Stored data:
╭──

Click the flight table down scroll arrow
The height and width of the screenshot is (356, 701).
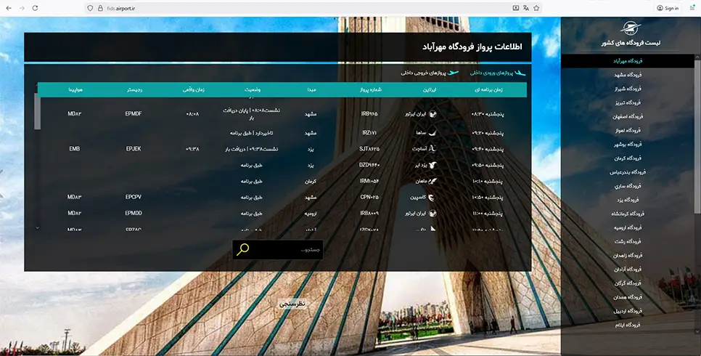(x=38, y=228)
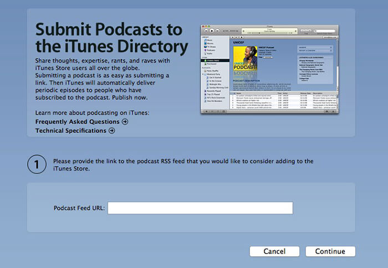Open the Frequently Asked Questions link

click(x=77, y=122)
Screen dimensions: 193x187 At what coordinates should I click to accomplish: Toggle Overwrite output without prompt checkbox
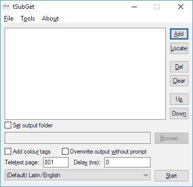point(65,152)
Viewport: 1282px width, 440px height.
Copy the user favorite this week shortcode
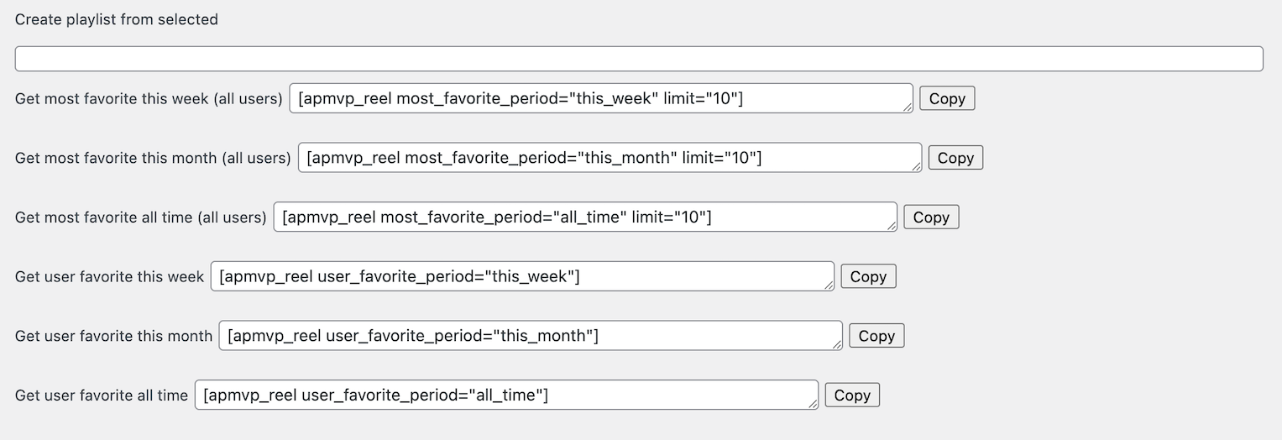(x=868, y=276)
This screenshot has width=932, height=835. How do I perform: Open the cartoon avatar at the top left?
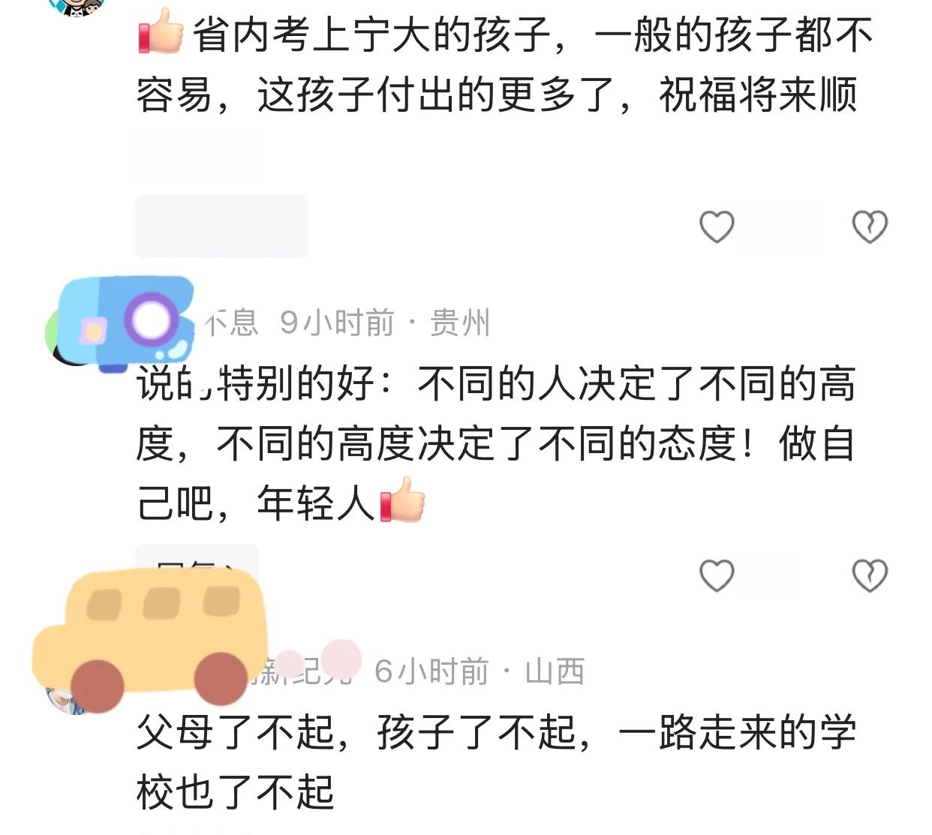[77, 8]
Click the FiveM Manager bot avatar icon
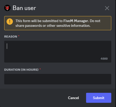This screenshot has width=116, height=107. (7, 8)
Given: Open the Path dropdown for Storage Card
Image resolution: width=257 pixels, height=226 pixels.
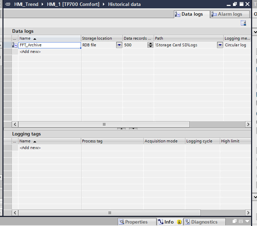Looking at the screenshot, I should click(x=220, y=45).
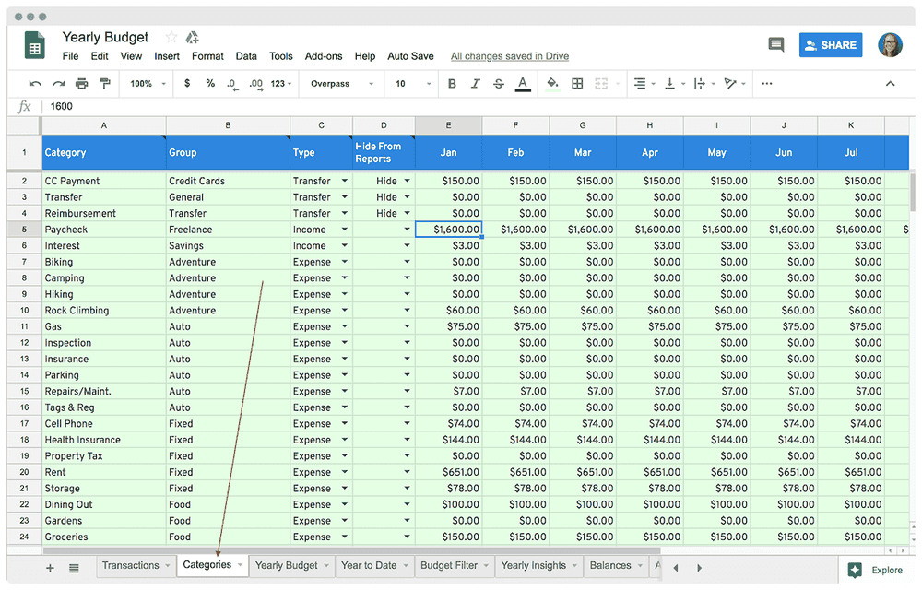Viewport: 922px width, 590px height.
Task: Toggle bold formatting
Action: point(451,83)
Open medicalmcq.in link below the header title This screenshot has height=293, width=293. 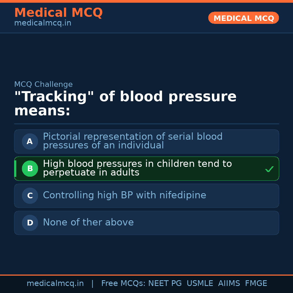click(x=43, y=23)
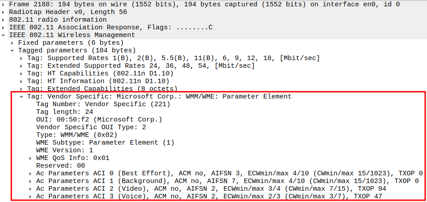Expand Ac Parameters ACI 0 Best Effort

(x=31, y=173)
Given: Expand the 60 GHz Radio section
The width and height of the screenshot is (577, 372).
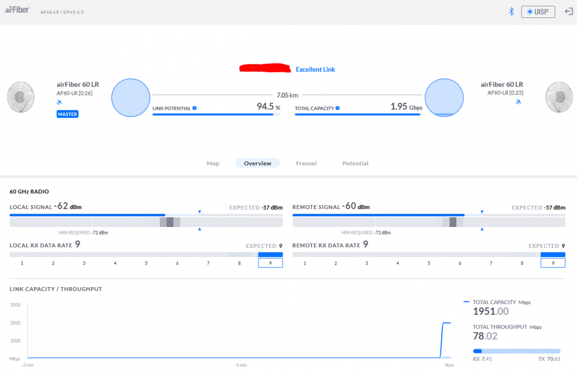Looking at the screenshot, I should point(28,191).
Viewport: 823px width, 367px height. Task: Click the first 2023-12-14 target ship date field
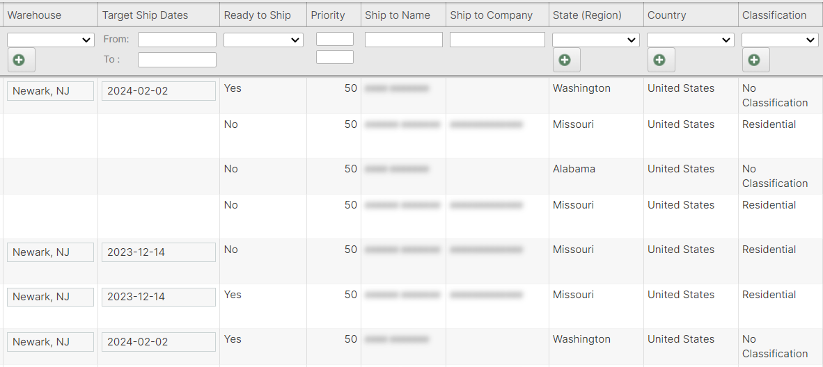coord(159,252)
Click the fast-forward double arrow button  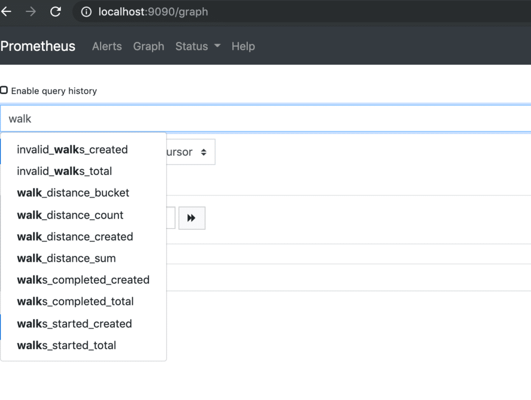(x=191, y=218)
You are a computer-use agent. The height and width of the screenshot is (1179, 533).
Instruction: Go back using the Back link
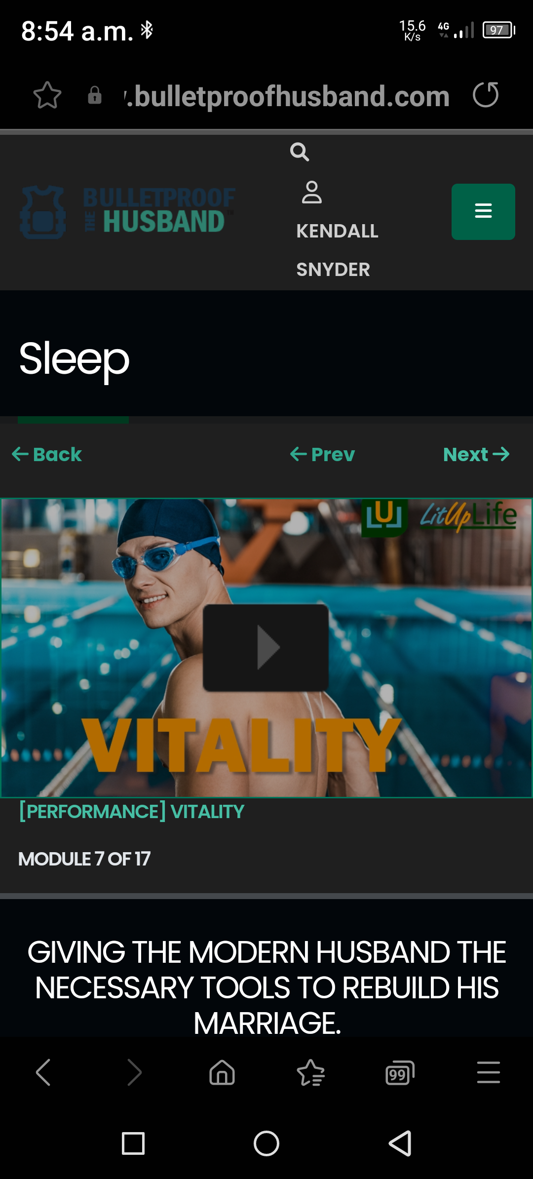(x=47, y=454)
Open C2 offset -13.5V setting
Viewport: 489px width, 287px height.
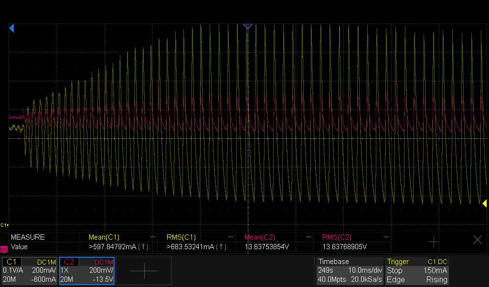pyautogui.click(x=103, y=279)
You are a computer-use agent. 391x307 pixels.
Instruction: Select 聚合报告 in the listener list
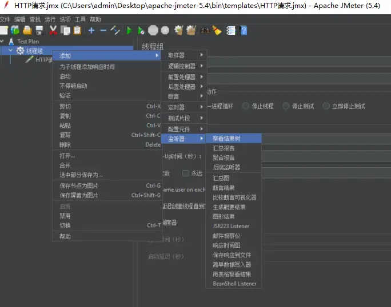[224, 157]
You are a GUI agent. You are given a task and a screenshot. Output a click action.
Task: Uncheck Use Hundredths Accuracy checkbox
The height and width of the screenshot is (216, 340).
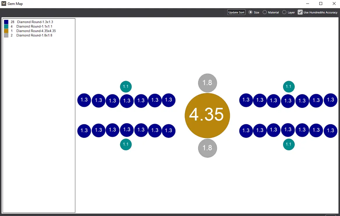pos(300,12)
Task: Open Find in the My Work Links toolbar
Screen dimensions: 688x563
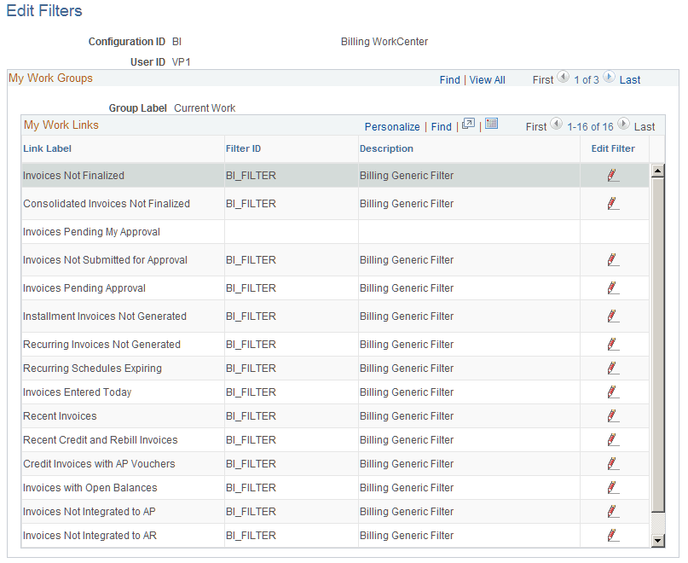Action: coord(441,126)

╰──

▶ _EXERCISE DESCRIPTION_: From the entries, report each line that includes the word "agent".

▶ _SOLVED PROBLEM_:
You are a computer-use agent. The height and width of the screenshot is (1179, 533).
You are a computer-use agent. 391x307 pixels.
You are a GUI agent. You are given a task and a screenshot. Output a click action.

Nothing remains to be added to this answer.